There are some very vivid scenes in this early section, both of them involving pre-teen children. There is a scene played out in full daylight from the killer's point of view of them stalking a young boy, buying them candyfloss, rowing them out to a small island and then bringing out a large needle and proceeding to inject the boy, as the camera focuses on the candyfloss tossed into the water and floating away (I guess it is staged a bit similar to the first murder in M). This scene does not go anywhere in particular at all (we never even see the boy posed as one of the waxworks as far as I could make out, which would seem to be the necessary pay off for that scene), but the other scene is even more vivid and is probably the best scene in the film, as a young girl is lying awake in her bed in the middle of the night listening to her parents having a blazing row in silhouette just outside her door. Then whilst the row is still going on (seemingly played out for their child's benefit in the way it is staged!), the killer comes in through her window whilst she lies paralysed in terror and injects her, but luckily as she is about to be carried away her mother comes in, causing the killer to escape through the window leaving the girl lying there apparently dead from fright. That is scary enough but then we get a scene in an underground mortuary (with various mutilated bodies lining the walls, as in a crypt more than a morgue!) where the doctor begins an autopsy on the girl but luckily realises that she is still alive, though only after having made the first incision!

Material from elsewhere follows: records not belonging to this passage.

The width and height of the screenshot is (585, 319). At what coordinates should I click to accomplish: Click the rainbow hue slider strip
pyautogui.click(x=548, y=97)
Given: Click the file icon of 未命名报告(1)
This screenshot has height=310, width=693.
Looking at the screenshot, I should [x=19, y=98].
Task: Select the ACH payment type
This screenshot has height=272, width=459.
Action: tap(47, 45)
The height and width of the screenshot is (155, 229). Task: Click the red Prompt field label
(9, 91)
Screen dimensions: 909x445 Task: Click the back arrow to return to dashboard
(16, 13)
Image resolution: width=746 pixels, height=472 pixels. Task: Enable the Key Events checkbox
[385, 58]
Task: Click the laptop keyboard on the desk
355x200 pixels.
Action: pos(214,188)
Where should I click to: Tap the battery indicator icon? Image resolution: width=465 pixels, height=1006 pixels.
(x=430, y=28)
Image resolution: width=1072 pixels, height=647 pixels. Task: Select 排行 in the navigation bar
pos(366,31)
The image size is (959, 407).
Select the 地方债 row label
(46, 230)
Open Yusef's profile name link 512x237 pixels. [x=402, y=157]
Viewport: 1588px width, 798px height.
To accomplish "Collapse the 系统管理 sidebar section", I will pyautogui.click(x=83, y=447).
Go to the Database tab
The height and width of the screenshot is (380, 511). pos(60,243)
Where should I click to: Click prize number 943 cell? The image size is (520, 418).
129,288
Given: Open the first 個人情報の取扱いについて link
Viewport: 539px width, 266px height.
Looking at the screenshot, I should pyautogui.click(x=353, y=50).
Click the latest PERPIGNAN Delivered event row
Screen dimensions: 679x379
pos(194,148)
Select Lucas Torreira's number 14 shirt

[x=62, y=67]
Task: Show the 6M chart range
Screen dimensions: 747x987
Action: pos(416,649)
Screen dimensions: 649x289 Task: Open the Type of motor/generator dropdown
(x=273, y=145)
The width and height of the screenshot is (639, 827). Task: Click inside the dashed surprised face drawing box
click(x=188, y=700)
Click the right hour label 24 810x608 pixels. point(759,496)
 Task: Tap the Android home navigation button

The scenes with the prostitute character are quite amusing, especially when the main villain goes to visit the brothel and watches her at work and whipping her latest client (who is actually the villain's assistant, who I like to imagine has been forced into having to go and hire the prostitute and pretend to enjoy being wanting to be whipped just so that his boss can scope out a potential new waxwork! Its just part of the job that an assistant to a madman has to be prepared to undertake, I suppose!) There is a lot of unabashed topless nudity in this film from the two main female actors, which works as its own interestingly disruptive element in some ways when set against the early 1900s prim and proper period setting and otherwise very restrictive clothing. Especially in the paired scenes in the mad scientists laboratory, where both Sonia and the prostitute are placed in exactly the same position, but also just in bedrooms in general outside of the museum. Though Sonia only starts getting topless and sexual with her photographer boyfriend in the second half of the film after the prostitute has been removed from the picture! Which might be an intentional parallelling of the two characters, but also could just be simply a practical thing for the film to continue to be able to have nudity in it!

The big special effect sequence in the middle of the film, after the required stalking sequence of the prostitute around a building after having been lured there (with a great creepy moment of her walking around the seemingly empty house where all of the mirrors have been smashed) that ends with her getting injected and paralysed in the same manner as the girl from earlier, is the detailed transformation of her into a waxwork. This takes the form of her being posed topless on a contraption that fixes her into the position she is to be cemented into and then through a combination of lights, electricity, dials and switches being thrown and various vials of liquids being injected, her blood is removed (turning her into a dried out husk in a slightly iffy CGI effect) and then pumped with searing hot wax (which somehow turns her back from husk into a waxwork rather than causing her to burst into flames!) Throughout we get frequent close ups of her eyes darting around, even post-husking, to show that she is still alive and conscious whilst all this is occurring. With the final finishing touch (and something that has to be an amusing nod towards Fulci's penchant for eye gouging!) being to cover over her eyes with fake ones getting glued on! Apparently turning people into waxworks works on everything but the eyes!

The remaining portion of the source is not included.